Przerażony jestem linią, jaką obrały władze miejskie Chojnice w swej polityce nazewnictwa dla przestrzeni publicznej. O tych warzywno-owocowych inicjatywach, które trącą infatylną wizją świata przeczytać można tutaj.
Zdziwienie może wywoływać brak reakcji miejskiej opozycji na takie postawy władz. Oto, okazuje się chyba, że nie mamy bohaterów - rzeczywiście narodowych, nie mamy w dziejach dat ważnych, nie mamy ludzi nauki, nie było wielkich odkrywców, przywódców - w tym i duchowych. Stąd w wysoce świadomym gronie elity politycznej Chojnic dominują postawy chwały i uwielbienia wobec: bazylii, lawendy, herbat, imbiru, wanilii...Wydaje się, w szerszym ujęciu, że w ten sposób władza chce uniknąć ważnych rozmów ze społeczeństwem o postaciach i wydarzeniach istotnych dla dziejów Polski. To nic, że nadal nie mamy ulic wielkich i zasłużonych Polaków, o różnych związkach ideowych i postawach - ale choćby Romana Dmowskiego, Romana Rybarskiego, Edwarda Ambramowskiego, Stanisława Brzozowskiego, itd.

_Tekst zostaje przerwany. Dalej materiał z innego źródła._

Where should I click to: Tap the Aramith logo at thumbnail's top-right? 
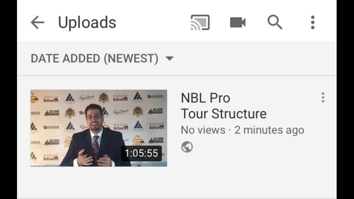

Oczywiście, uciekając od powagi przestrzeni publicznej, wygodnie jest oddać się błogiej bezmyślności lawendy, imbiru, itd. Niestety w sensie społecznym, taka polityka nazewnicza w Chojnicach będzie miała negatywne skutki społeczne, pogłębiające zły stan świadomości społeczno-politycznej.